The first IM-WFOEs look set to receive registration approval with Amac in the next month or two, as reported by AsianInvestor this week. Invesco would join a pipeline of international fund managers seeking such approval, which allow them to offer fund products in their own name as well as more generic investment services.
The decision of Invesco to operate both a JV and a set of WFOEs has raised some eyebrows, given the potential of its entities to end up in competition with each other for client attention. But Lo (pictured below) told AsianInvestor the entities would focus on different areas.
The WFOE will provide on-the-ground support to Invesco's Hong Kong-based greater China investment team, which offers Chinese investment products to foreign investors, Lo said. “We will also offer private funds to domestic investors in China. As for the JV, our primary focus will be products for the local retail/institutional market in China.”
He declined to specify which investment products Invesco would initially seek to offer via its IM-WFOE and other vehicles. But targeting local institutional investors in addition to offering local products offshore is an important part of its plan.
“We see significant opportunities in this area as there is a growing demand from Chinese institutions to diversify fund managers with different investment styles,” said Lo. The number of local asset owners looking to outsource assets to fund managers is rising, as many insurers and pension companies see their asset bases swell.
Invesco's desire to use the IM-WFOE to create China funds for international investors also makes sense, given a marked increase in foreign interest for mainland fixed income products in particular. In October HSBC said the year-to-date foreign investor purchases of local bonds had surged to Rmb174 billion ($26 billion), five times the total amount recorded in 2015.
Some other fund managers have chosen to upgrade existing WFOEs with additional licences, rather than establish entirely new operations. Lo said Invesco’s decision to set up a completely new WFOE was down to the regulatory constraints of establishing such entities in China.
“Currently you can only hold the WFOE investment management licences in Tianjin and the FTZ in Shanghai,” Lo said. “We hold an advisory licence in Beijing, which cannot conduct investment management activities. We currently do have other WFOEs set up in Shenzhen and Shanghai, but they focus on real estate activities and are only advisory in nature.
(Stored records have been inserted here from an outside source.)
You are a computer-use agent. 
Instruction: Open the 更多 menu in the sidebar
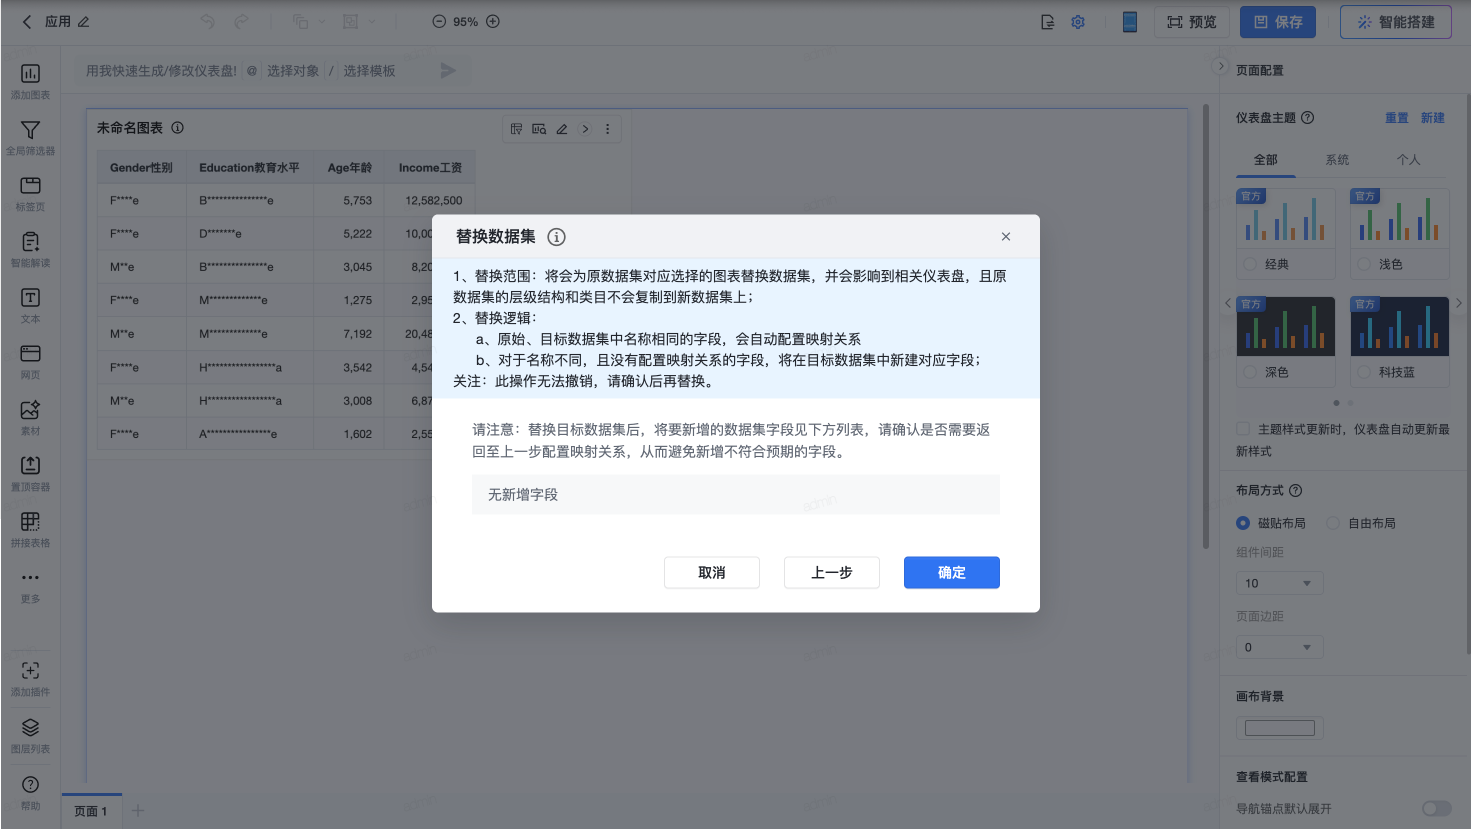(30, 585)
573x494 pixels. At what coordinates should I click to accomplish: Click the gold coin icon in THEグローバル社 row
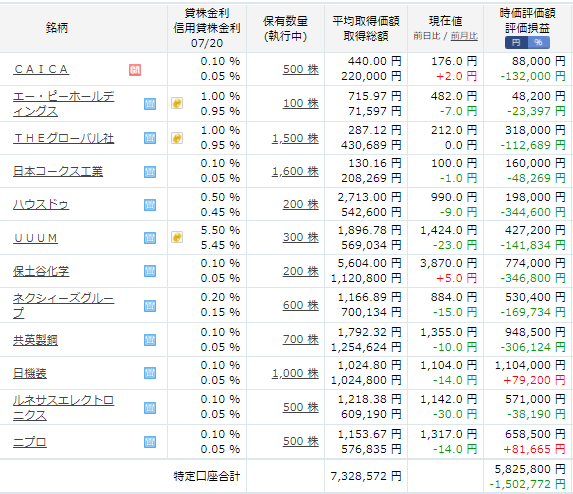click(x=177, y=138)
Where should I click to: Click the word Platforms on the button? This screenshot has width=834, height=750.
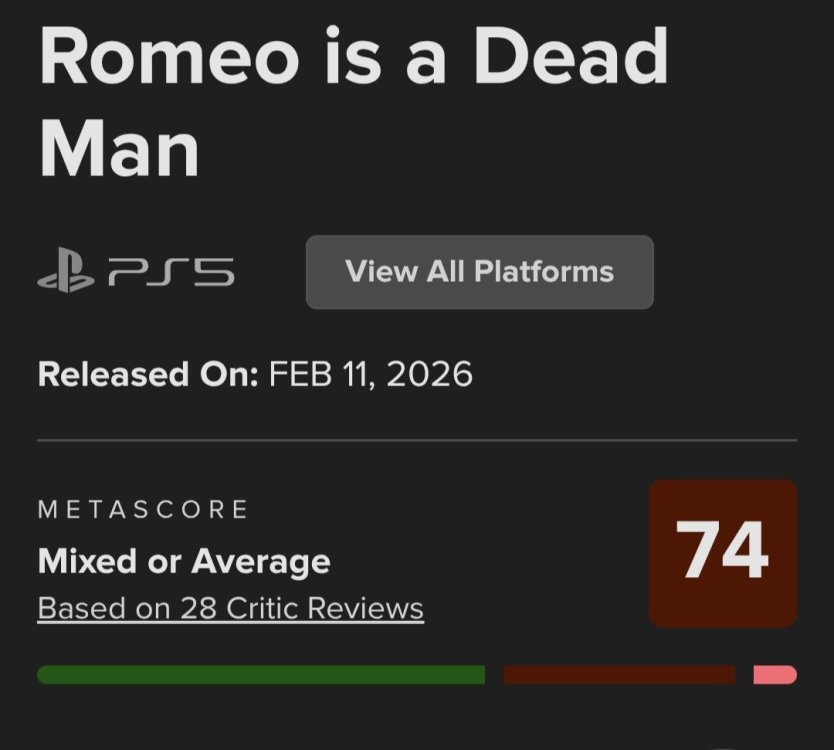coord(544,272)
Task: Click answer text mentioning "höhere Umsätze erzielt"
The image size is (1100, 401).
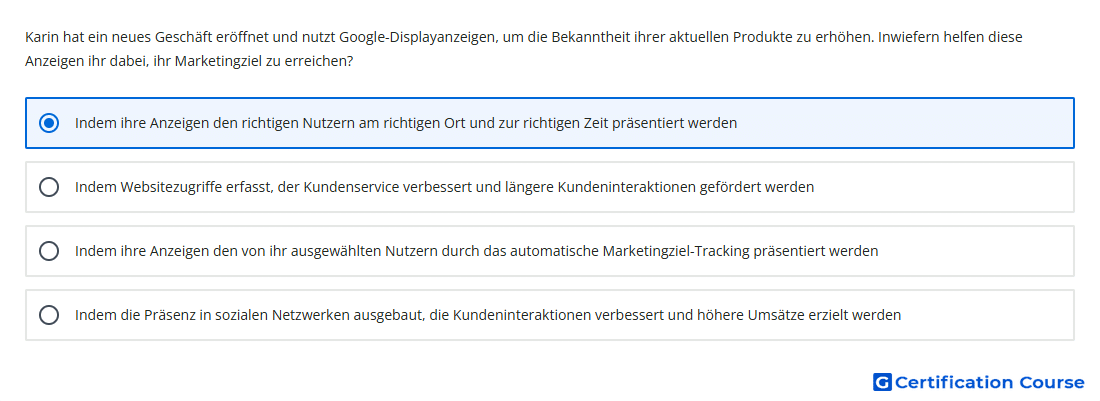Action: tap(488, 315)
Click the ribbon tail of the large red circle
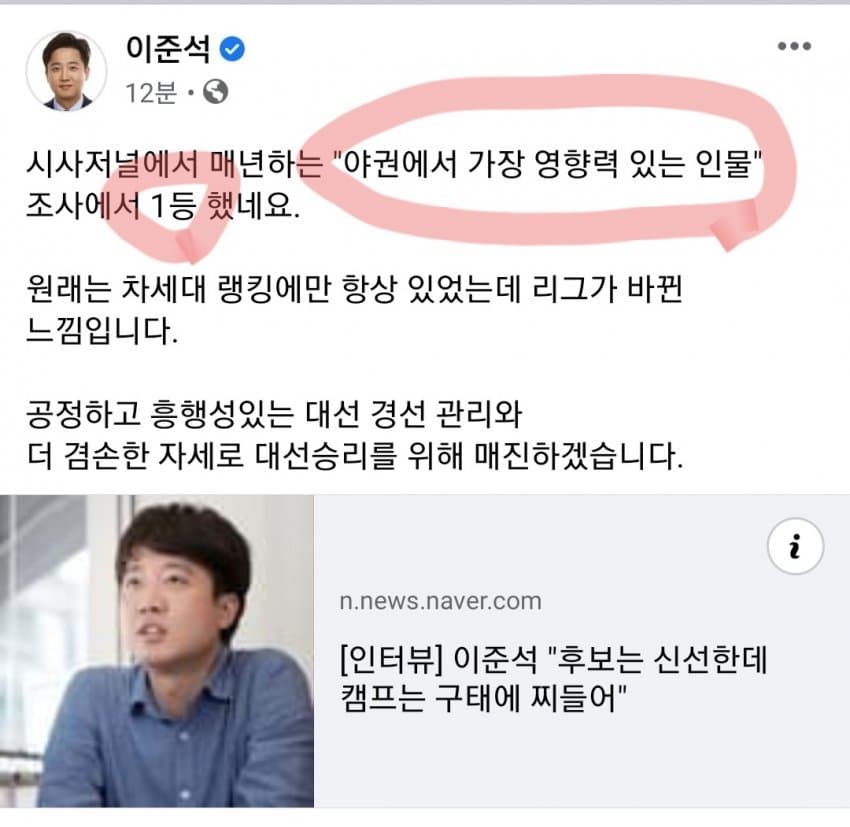 734,225
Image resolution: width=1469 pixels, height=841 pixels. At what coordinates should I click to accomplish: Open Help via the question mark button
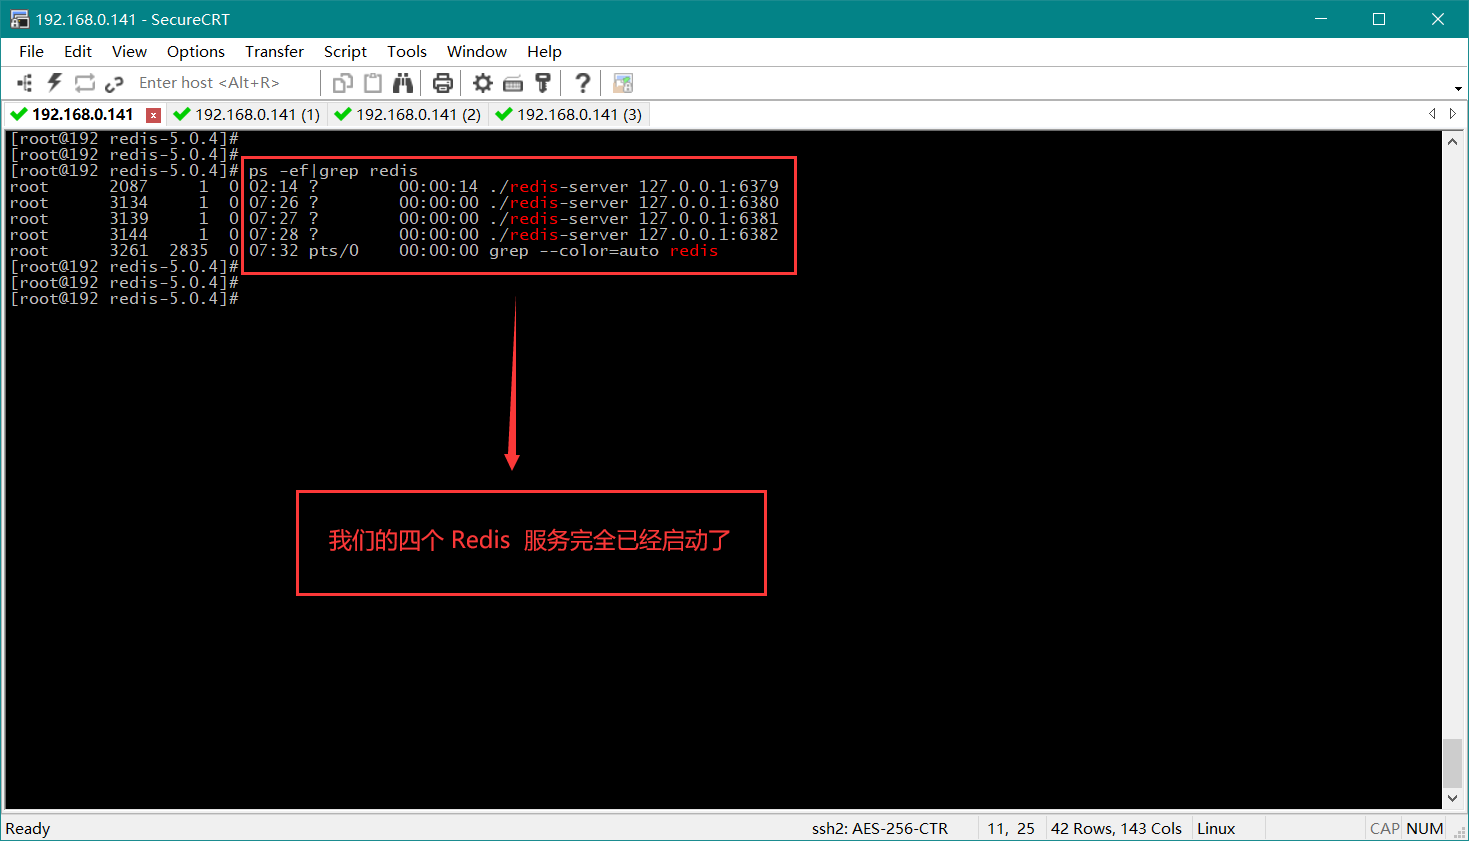pos(584,83)
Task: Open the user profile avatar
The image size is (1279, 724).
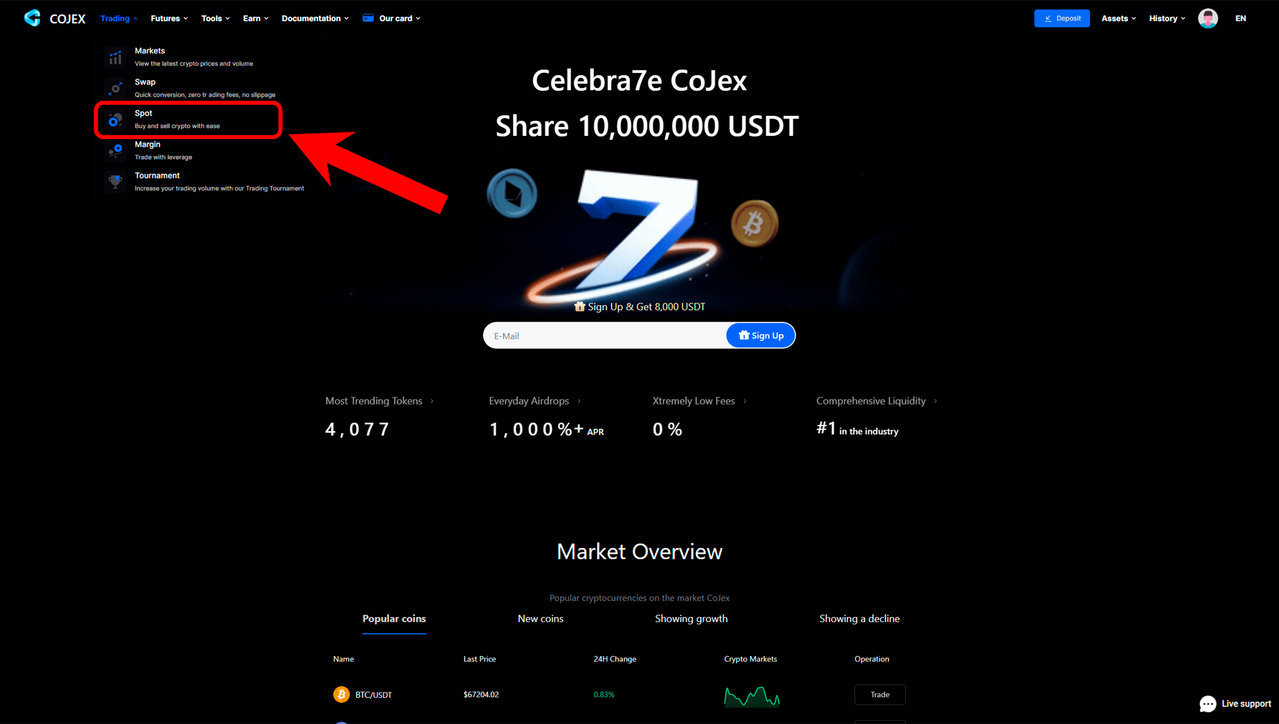Action: tap(1208, 18)
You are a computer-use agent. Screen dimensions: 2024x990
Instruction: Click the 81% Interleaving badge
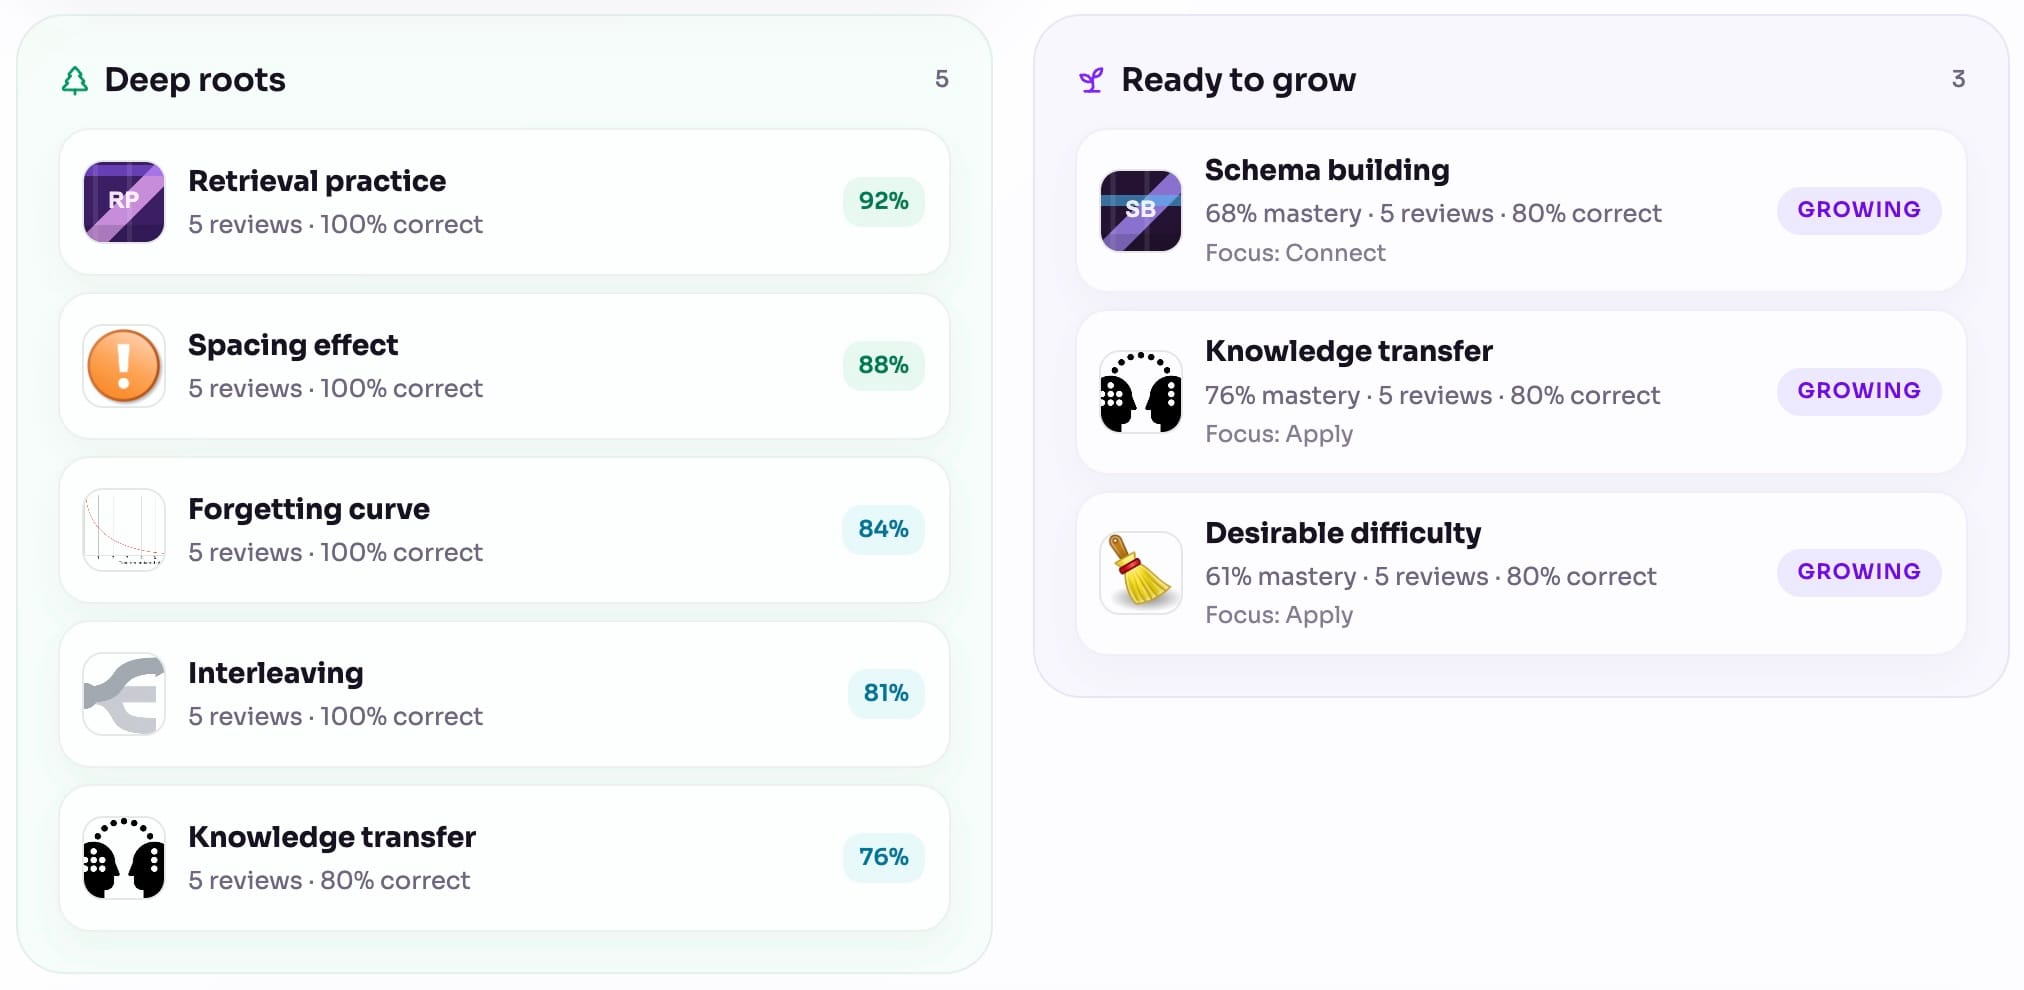886,693
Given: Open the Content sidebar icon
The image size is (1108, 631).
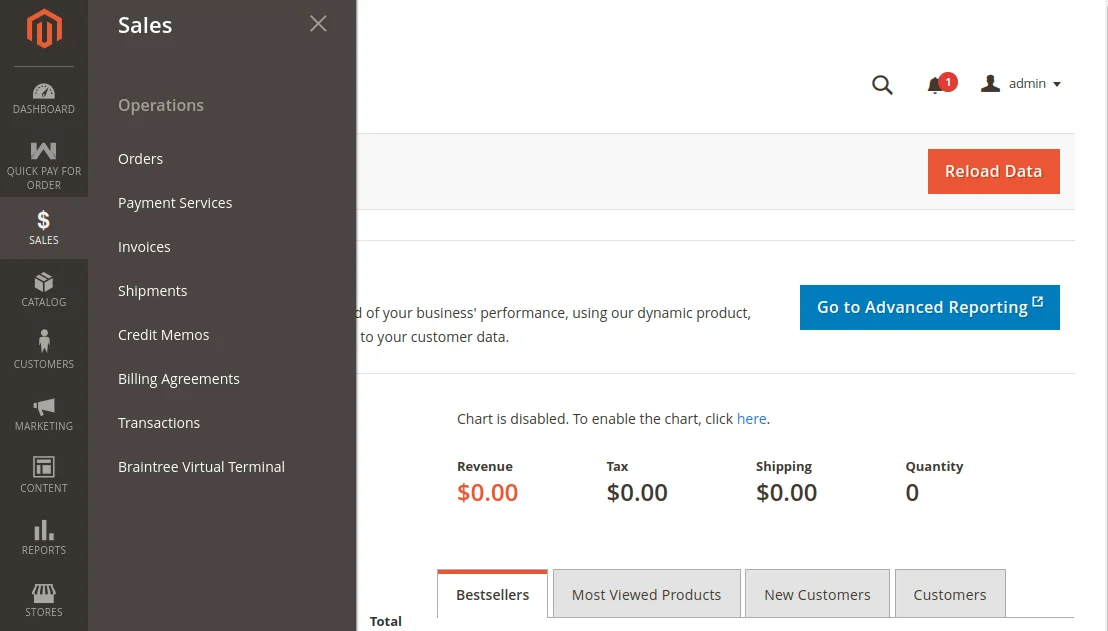Looking at the screenshot, I should (x=44, y=475).
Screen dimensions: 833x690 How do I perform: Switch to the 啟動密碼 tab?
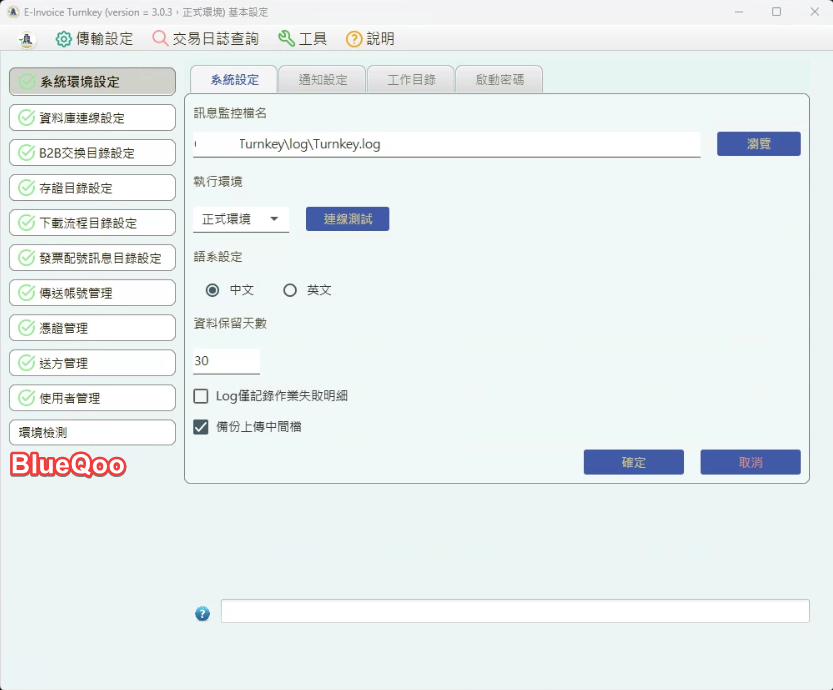[x=498, y=80]
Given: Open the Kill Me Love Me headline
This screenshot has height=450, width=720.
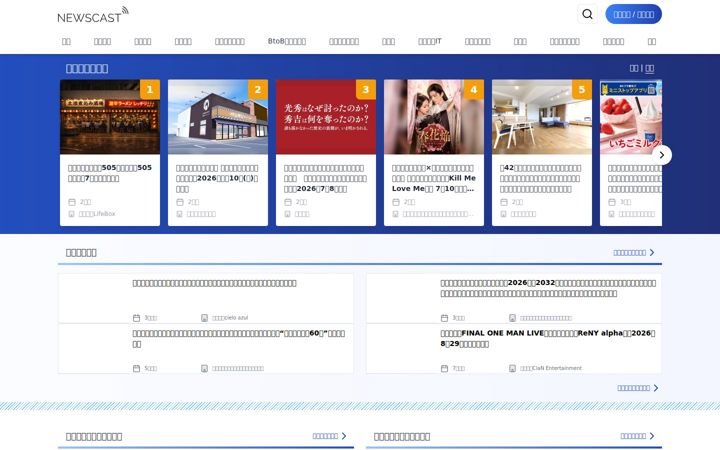Looking at the screenshot, I should click(x=434, y=178).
"The establishment of this new WFOE in Shanghai will provide long-term opportunities for the company in terms of the QDII2 scheme and other potential Shanghai FTZ initiatives.”
QDII2 refers to the qualified domestic individual investor programe, which was set to launch in late 2015. It would have allowed investors resident in approved zones such as the Shanghai FTZ who had Rmb1 million in investable assets to benefit from relaxed currency conversion rules to make offshore investments. It followed on from the existing qualified domestic institutional investor scheme (QDII), which let investment organisations and fund managers invest offshore.
However, Chinese regulators halted new QDII and QDII2 activity in February, to slow capital outflows from the country amid renminbi weakening.
Invesco Great Wall has a QDII licence but its quota has been used up. But Lo said: “We believe there will be an opportunity once the quota for QDII and QDLP [the qualified domestic limited partnership scheme] is available for both entities."
Invesco had around $75 billion in assets under management in Asia Pacific at the end of 2015. This has gone up to $95 billion as of end-October, of which $21 billion is located in China.
In April Invesco came fourth in Z-Ben Advisors' ranking of foreign fund houses by the strength of their onshore, inbound and outbound business in China. Breaking down the ranking into the three components, the firm came third in the onshore category.